**Data records**
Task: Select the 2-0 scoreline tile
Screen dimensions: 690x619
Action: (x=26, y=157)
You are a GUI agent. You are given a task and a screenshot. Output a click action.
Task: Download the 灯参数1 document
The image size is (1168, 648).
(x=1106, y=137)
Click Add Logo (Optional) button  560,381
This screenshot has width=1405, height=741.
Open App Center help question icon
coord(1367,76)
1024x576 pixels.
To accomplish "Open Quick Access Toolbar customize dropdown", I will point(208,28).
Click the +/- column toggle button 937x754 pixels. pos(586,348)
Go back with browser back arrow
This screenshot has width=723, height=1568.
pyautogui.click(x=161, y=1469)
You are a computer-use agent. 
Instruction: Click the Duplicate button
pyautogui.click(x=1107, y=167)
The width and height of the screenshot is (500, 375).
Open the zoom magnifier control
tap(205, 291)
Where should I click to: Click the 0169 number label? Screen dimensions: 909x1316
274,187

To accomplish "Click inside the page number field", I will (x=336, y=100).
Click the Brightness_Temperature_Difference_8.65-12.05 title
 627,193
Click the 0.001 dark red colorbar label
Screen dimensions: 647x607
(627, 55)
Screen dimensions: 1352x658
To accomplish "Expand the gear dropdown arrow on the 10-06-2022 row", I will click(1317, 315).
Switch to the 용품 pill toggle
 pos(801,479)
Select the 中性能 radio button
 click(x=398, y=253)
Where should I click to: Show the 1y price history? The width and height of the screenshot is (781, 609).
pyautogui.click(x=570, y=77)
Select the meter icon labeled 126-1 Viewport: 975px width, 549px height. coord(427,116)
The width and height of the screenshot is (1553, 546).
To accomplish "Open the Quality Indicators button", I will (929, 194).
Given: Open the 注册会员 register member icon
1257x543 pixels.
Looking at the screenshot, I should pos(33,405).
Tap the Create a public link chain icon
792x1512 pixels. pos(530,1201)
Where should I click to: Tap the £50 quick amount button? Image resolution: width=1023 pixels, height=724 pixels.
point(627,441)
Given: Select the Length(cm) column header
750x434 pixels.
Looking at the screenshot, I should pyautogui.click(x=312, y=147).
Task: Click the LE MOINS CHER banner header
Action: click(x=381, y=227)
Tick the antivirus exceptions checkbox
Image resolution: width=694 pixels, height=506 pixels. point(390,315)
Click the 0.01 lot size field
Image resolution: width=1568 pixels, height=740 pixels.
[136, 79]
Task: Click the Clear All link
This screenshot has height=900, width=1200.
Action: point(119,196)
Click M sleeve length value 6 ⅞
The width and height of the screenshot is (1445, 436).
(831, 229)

**Required work**
From the first line to the last, return the listing exactly.

**Answer section**
Task: Select the 2-0 scoreline tile
Screen dimensions: 690x619
Action: (x=26, y=157)
You are a GUI agent. You are given a task and a screenshot. Output a click action.
Task: Download the 灯参数1 document
The image size is (1168, 648).
(x=1106, y=137)
Click Add Logo (Optional) button  560,381
This screenshot has width=1405, height=741.
Open App Center help question icon
coord(1367,76)
1024x576 pixels.
To accomplish "Open Quick Access Toolbar customize dropdown", I will point(208,28).
Click the +/- column toggle button 937x754 pixels. pos(586,348)
Go back with browser back arrow
This screenshot has width=723, height=1568.
pyautogui.click(x=161, y=1469)
You are a computer-use agent. 
Instruction: Click the Duplicate button
pyautogui.click(x=1107, y=167)
The width and height of the screenshot is (500, 375).
Open the zoom magnifier control
tap(205, 291)
Where should I click to: Click the 0169 number label? Screen dimensions: 909x1316
274,187

To accomplish "Click inside the page number field", I will (x=336, y=100).
Click the Brightness_Temperature_Difference_8.65-12.05 title
 627,193
Click the 0.001 dark red colorbar label
Screen dimensions: 647x607
(627, 55)
Screen dimensions: 1352x658
To accomplish "Expand the gear dropdown arrow on the 10-06-2022 row", I will click(1317, 315).
Switch to the 용품 pill toggle
 pos(801,479)
Select the 中性能 radio button
 click(x=398, y=253)
Where should I click to: Show the 1y price history? The width and height of the screenshot is (781, 609).
pyautogui.click(x=570, y=77)
Select the meter icon labeled 126-1 Viewport: 975px width, 549px height. coord(427,116)
The width and height of the screenshot is (1553, 546).
To accomplish "Open the Quality Indicators button", I will (929, 194).
Given: Open the 注册会员 register member icon
1257x543 pixels.
Looking at the screenshot, I should pos(33,405).
Tap the Create a public link chain icon
792x1512 pixels. pos(530,1201)
Where should I click to: Tap the £50 quick amount button? Image resolution: width=1023 pixels, height=724 pixels.
point(627,441)
Given: Select the Length(cm) column header
750x434 pixels.
Looking at the screenshot, I should pyautogui.click(x=312, y=147).
Task: Click the LE MOINS CHER banner header
Action: click(x=381, y=227)
Tick the antivirus exceptions checkbox
Image resolution: width=694 pixels, height=506 pixels. point(390,315)
Click the 0.01 lot size field
Image resolution: width=1568 pixels, height=740 pixels.
[136, 79]
Task: Click the Clear All link
This screenshot has height=900, width=1200.
Action: point(119,196)
Click M sleeve length value 6 ⅞
The width and height of the screenshot is (1445, 436).
(831, 229)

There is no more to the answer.